** The data follows **

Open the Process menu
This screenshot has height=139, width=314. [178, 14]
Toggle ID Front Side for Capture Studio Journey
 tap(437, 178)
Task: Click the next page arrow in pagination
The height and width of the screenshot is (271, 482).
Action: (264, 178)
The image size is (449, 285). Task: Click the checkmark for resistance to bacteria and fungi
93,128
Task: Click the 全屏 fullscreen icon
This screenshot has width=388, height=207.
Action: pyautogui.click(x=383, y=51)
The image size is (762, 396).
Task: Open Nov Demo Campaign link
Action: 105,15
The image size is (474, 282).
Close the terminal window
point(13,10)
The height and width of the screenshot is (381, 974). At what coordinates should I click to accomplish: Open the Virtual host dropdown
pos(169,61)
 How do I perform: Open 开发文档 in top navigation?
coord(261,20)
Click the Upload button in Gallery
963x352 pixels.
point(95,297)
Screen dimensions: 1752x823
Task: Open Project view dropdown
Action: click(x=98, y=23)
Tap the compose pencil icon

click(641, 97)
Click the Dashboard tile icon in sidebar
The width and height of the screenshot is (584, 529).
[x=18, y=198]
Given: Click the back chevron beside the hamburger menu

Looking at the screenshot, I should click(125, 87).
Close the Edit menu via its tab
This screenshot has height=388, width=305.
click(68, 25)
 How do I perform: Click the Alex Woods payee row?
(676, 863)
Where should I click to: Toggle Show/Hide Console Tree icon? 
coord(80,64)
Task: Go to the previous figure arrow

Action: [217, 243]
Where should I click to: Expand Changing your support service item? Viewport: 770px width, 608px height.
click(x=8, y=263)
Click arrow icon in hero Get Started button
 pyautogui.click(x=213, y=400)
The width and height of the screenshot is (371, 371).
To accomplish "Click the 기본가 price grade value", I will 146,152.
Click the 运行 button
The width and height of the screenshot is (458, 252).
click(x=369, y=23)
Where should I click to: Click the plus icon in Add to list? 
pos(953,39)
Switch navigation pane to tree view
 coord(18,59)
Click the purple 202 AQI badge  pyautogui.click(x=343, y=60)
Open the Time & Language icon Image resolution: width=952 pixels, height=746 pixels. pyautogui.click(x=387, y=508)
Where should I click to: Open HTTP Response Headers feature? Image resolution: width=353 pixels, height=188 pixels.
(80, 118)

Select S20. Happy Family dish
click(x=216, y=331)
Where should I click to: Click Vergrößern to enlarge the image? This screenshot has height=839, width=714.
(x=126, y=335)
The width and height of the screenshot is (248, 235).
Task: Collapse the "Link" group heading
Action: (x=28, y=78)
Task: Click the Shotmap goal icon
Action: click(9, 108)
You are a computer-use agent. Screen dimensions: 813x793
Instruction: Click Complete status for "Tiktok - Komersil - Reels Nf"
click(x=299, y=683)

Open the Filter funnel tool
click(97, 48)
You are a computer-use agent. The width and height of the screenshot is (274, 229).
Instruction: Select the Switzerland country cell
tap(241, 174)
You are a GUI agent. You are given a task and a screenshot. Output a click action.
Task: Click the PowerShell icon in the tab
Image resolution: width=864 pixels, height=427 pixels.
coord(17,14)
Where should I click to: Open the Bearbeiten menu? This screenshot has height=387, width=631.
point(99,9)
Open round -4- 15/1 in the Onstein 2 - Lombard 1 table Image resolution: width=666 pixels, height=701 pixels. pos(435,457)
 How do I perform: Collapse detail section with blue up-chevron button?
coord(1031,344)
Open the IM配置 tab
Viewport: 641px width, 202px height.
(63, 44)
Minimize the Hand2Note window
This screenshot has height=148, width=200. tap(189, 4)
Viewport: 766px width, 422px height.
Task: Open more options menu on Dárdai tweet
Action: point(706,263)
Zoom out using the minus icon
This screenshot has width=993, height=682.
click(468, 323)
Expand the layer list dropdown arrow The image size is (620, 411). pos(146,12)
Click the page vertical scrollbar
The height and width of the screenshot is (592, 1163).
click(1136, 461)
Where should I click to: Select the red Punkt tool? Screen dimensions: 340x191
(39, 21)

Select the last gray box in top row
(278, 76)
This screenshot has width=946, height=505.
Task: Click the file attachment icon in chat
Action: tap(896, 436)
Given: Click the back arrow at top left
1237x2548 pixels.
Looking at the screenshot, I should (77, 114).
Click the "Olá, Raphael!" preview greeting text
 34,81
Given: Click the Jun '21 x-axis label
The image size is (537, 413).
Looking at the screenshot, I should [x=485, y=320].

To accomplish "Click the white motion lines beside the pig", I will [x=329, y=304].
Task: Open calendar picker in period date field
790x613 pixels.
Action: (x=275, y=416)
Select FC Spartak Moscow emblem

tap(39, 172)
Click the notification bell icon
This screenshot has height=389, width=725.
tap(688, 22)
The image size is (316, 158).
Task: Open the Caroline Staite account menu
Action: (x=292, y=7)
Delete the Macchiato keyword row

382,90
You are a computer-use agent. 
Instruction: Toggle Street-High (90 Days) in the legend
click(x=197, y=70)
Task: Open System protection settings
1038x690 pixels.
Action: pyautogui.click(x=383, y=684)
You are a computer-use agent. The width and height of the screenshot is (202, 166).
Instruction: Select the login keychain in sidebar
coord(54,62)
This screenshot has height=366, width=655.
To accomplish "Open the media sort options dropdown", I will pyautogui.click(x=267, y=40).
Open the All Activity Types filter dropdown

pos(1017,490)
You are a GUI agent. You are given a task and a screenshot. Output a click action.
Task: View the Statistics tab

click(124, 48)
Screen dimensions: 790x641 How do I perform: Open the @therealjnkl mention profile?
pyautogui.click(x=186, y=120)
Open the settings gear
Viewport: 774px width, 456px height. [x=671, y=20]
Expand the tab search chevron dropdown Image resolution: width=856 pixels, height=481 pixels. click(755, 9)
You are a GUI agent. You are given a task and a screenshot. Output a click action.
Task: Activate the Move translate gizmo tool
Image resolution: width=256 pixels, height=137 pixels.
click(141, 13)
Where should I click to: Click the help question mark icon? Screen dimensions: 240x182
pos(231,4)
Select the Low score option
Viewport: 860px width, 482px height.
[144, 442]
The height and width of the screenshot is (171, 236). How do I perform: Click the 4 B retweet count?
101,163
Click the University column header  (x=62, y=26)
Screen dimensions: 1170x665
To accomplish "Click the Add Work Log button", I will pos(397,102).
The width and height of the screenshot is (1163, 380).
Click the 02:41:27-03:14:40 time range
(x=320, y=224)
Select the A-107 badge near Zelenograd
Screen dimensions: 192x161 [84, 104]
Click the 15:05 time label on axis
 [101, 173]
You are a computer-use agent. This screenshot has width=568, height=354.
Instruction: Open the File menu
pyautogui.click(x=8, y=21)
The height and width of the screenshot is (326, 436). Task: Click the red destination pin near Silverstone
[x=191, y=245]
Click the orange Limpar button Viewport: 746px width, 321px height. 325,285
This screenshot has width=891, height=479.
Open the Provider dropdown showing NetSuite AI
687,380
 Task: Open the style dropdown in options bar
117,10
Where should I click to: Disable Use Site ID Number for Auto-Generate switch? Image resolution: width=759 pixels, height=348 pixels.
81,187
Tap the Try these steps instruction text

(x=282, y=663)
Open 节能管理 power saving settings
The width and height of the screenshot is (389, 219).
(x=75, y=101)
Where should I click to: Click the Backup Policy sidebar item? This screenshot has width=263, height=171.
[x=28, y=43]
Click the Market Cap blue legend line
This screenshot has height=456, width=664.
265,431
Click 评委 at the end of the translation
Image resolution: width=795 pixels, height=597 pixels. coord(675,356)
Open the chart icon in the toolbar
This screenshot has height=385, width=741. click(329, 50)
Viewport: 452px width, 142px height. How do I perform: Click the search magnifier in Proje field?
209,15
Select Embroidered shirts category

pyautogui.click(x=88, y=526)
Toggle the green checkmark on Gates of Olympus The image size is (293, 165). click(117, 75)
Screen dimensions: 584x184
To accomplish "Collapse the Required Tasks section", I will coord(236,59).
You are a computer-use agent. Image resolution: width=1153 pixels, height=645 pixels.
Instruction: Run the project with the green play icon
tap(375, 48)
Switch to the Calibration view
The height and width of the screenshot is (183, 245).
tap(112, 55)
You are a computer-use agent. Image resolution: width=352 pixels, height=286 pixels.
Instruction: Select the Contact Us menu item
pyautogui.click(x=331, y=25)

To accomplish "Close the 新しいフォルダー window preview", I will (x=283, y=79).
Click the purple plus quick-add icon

** End of The data **

Quote the data above from the line containing "The image size is (537, 413)." to the line containing "Click the notification bell icon", inclusive, and stop.

### [Answer for the task]
The image size is (537, 413).
Looking at the screenshot, I should [x=485, y=320].

To accomplish "Click the white motion lines beside the pig", I will [x=329, y=304].
Task: Open calendar picker in period date field
790x613 pixels.
Action: (x=275, y=416)
Select FC Spartak Moscow emblem

tap(39, 172)
Click the notification bell icon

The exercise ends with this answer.